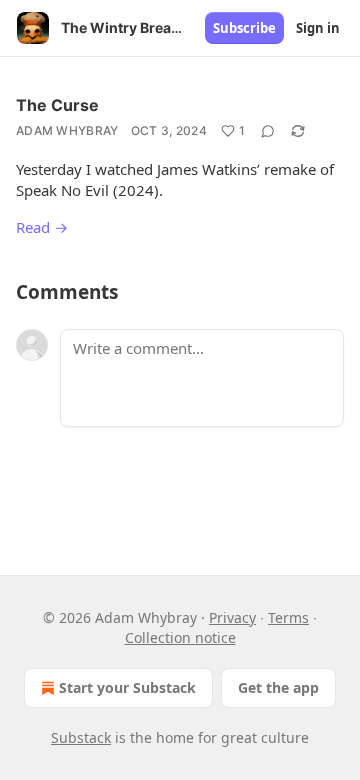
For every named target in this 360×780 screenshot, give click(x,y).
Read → (42, 227)
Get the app (278, 687)
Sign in (318, 28)
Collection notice (180, 637)
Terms (288, 617)
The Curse (57, 105)
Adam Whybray (67, 130)
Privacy (232, 617)
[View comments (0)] (268, 131)
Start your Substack (127, 687)
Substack (81, 737)
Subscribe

* WORK TASK
Pictures are not part of the copy; transcribe the rest of the data verbatim.

* EXPECTED ANSWER
For every named target in this 360×780 screenshot, give click(x,y).
Read → (42, 227)
Get the app (278, 687)
Sign in (318, 28)
Collection notice (180, 637)
Terms (288, 617)
The Curse (57, 105)
Adam Whybray (67, 130)
Privacy (232, 617)
[View comments (0)] (268, 131)
Start your Substack (127, 687)
Substack (81, 737)
Subscribe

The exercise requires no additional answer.